**WORK TO DO:**
Extend the text on convection, phase separation, and magnetic field generation in stellar and planetary interiors, picking up after its final line.

Important limitations include the strong dependence of magnetic field generation on the ratio of conduction to convection (Pe), initial convective mantle depth, and phase evolution kinetics. Frequent model assumptions of well-mixed layers or instant latent heat removal may overestimate the convective efficiency, especially in stellar or planetary contexts where Ohmic diffusive timescales and solid-phase conductivity arrest further field amplification or transport (Castro-Tapia et al., 3 Jun 2024).

7. Outlook and Open Problems

While key scaling relations and theoretical frameworks are now established, uncertainties remain regarding:

  • The transition kinetics between efficient (overturning) and slow (thermohaline) convection in evolving interiors.
  • Feedback among phase separation, nonlinear convection, and magnetic field growth or diffusion, particularly in multidimensional or turbulent regimes.

**SUPPLIED INFORMATION:**

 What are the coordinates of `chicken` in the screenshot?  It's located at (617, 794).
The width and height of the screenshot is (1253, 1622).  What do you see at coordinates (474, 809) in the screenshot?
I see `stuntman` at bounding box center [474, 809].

**RESPONSE TO THE TASK:**
  • The determination of initial compositional profiles and their influence on the timing and morphology of convective-magnetic breakout events in stellar remnants.
  • Nanoconfinement and surface effects on nucleation, latent heat redistribution, and convective flows in meso- and nanoscale droplets.

Ongoing work integrates multiphysics numerical modeling, microfluidic experimentation, and astrophysical observation to refine understanding of crystallization-induced convection across scales. The phenomenon remains a paradigmatic example of the coupling of phase transitions and fluid dynamics with ramifications in planetary science, astrophysics, and advanced material fabrication.